Although it may seem like the gluten-free market is plateauing, new health studies by researchers in Europe and Australia just might have manufacturers expanding their offerings instead of contracting them.
According to a recent blogpost published by Euromonitor International, a London-based market research firm, as much as half of the world’s population could potentially develop celiac disease because of environmental triggers. While that figure would appear to be on the high end, a study by the National Institute of Health in 2009 showed that prevalence of celiac disease has quadrupled in the United States since the 1950s to 1 in 133 Americans.
The study, which compared blood serum taken from healthy adults in the mid-twentieth century and those from today, showing the increased incidence did not necessarily come from improved diagnosis. Similarly, a study conducted last year by Nottingham University showed diagnosis of celiac disease in the U.K. is up four-fold since the 1990s.
Additionally, the National Foundation for Celiac Awareness estimated that 83 percent of Americans who have celiac disease are undiagnosed or misdiagnosed, particularly among those in lower socioeconomic backgrounds. Moreover, a 2012 Mayo Clinic survey concluded that while 1.8 million Americans have celiac disease, an additional 18 million people — approximately 6 percent of the population — are believed to be gluten-sensitive.
And in a 2014 New York Times article, Rebecca Thomspon, a marketing manager at General Mills, said that data on levels of celiac and gluten-sensitivity in the population underestimates how many people eat gluten-free products. She explained that in a household where possibly one of the four people eating has a gluten-sensitivity or celiac disease, it is much easier to prepare one gluten-free meal for everybody.
Yet, while the prevalence of celiac disease may be on the rise, there are, however, some indications that the market for gluten-free products is slowing. In a recent report, market research firm Packaged Facts found that while gluten-free products have grown by 34 percent annually in the five years leading up to 2014, the segment is expected to expand by 19.2 percent through 2019.
According to the author of the Euromonitor post, Simone Baroke, encouraging the future growth of the gluten-free market seems to be dependent on two main factors: 1) the education of consumers on the disease and getting proper diagnosis; and 2) expanding offerings in terms of variety and price points, so that all segments of the market may be captured.

# Exercise data
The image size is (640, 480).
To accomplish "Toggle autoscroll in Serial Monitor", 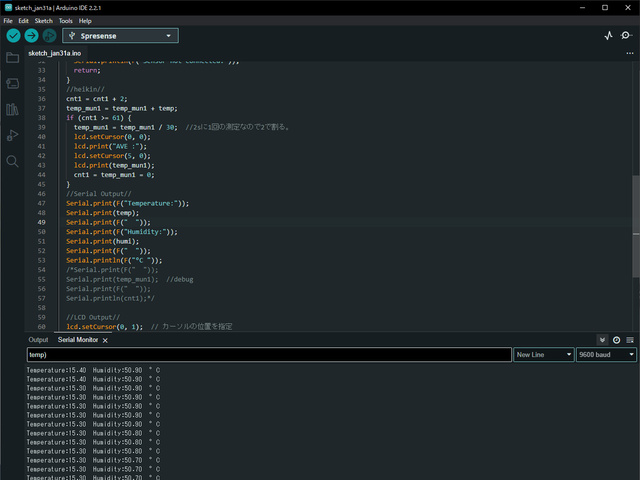I will click(x=602, y=340).
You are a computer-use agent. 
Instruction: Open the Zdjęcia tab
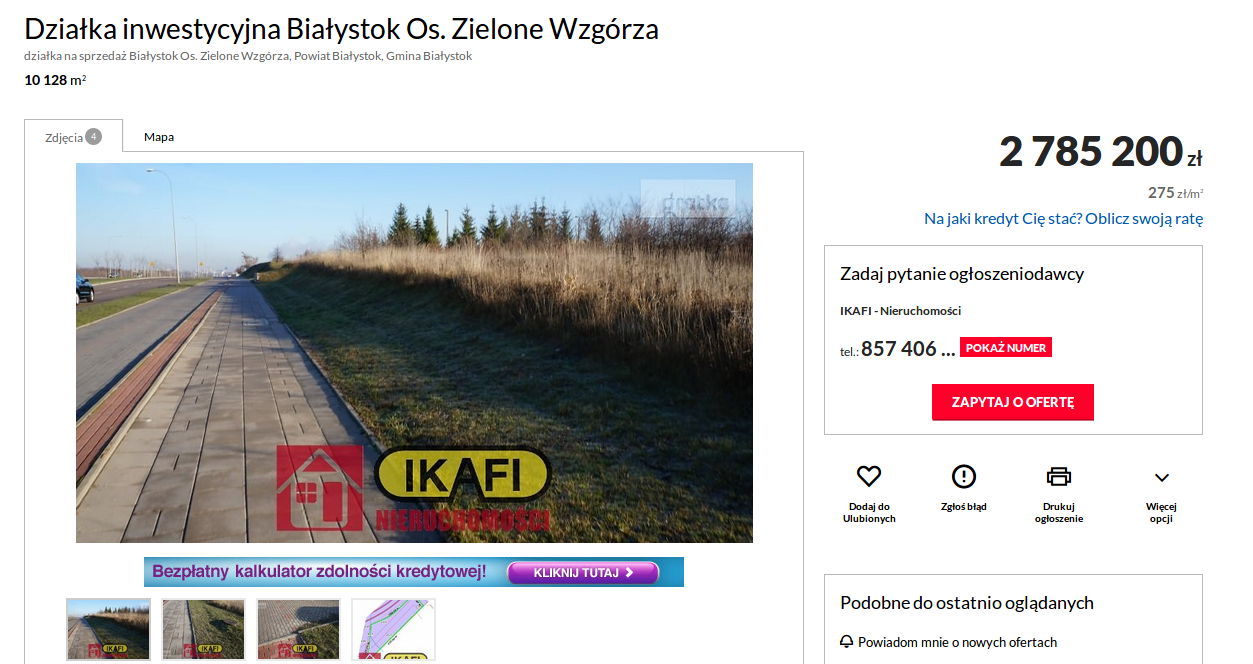73,136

# Task list
- A) In the article on the gluten-free market, what did the 2009 National Institute of Health study find about the prevalence of celiac disease in the United States?
- B) Please repeat the part of the article on the gluten-free market that opens with the words containing "Additionally, the National" and closes with "to be gluten-sensitive.".
- C) Pick up the article on the gluten-free market where it stops, and keep writing it.
The rows have nothing to do with the article on the gluten-free market.

# Numbered answers
- A) It had quadrupled since the 1950s, to 1 in 133 Americans.

- B)
Additionally, the National Foundation for Celiac Awareness estimated that 83 percent of Americans who have celiac disease are undiagnosed or misdiagnosed, particularly among those in lower socioeconomic backgrounds. Moreover, a 2012 Mayo Clinic survey concluded that while 1.8 million Americans have celiac disease, an additional 18 million people — approximately 6 percent of the population — are believed to be gluten-sensitive.

- C)
Education and Diagnosis
According to gastrointestinal experts, celiac disease can develop at any age and can lead to detrimental long-term health issues such as heart disease, thyroid condition and osteoporosis, so it’s certainly in the interest of consumers to be diagnosed.
Diagnosis of celiac disease by symptom alone is quite difficult; the most thorough diagnosis is achieved through a gut biopsy.
Yet, because many consumers are unaware that they have celiac disease, Baroke suggests that food and beverage manufacturers step up their efforts to educate consumers about gluten-sensitivity.
Expanding Gluten-Free Offerings
Gluten-free options are readily available in most grocery stores, but many are relegated to specialty or natural food sections, limited in preference choices, and are on the pricier side of the grocery spectrum. Moreover, three-quarters of consumers surveyed in a 2014 study by Coeliac UK, the largest celiac disease charity in the world, said they had to visit more than one supermarket to complete their gluten-free shopping.
Baroke recommends that manufacturers not only increase their offerings, she notes that extending gluten-free options will enable consumers, especially children, to feel less segregated when having to shop for and consume a “specialty diet” food item. In addition, Baroke recommends manufacturers try to offer lower price points for gluten-free products to enable those with smaller budgets (keeping in mind that the majority of under-diagnosed are those with lower incomes) to purchase what they need.
As might be expected, data supplied by Euromonitor International shows that gluten-free bakery items, which include breakfast cereals, accounted for two thirds of global gluten-free food sales in 2014. The segment has thrived and achieved a value growth rate of 17 percent in 2014, indicating continued opportunity for new brands and products to emerge.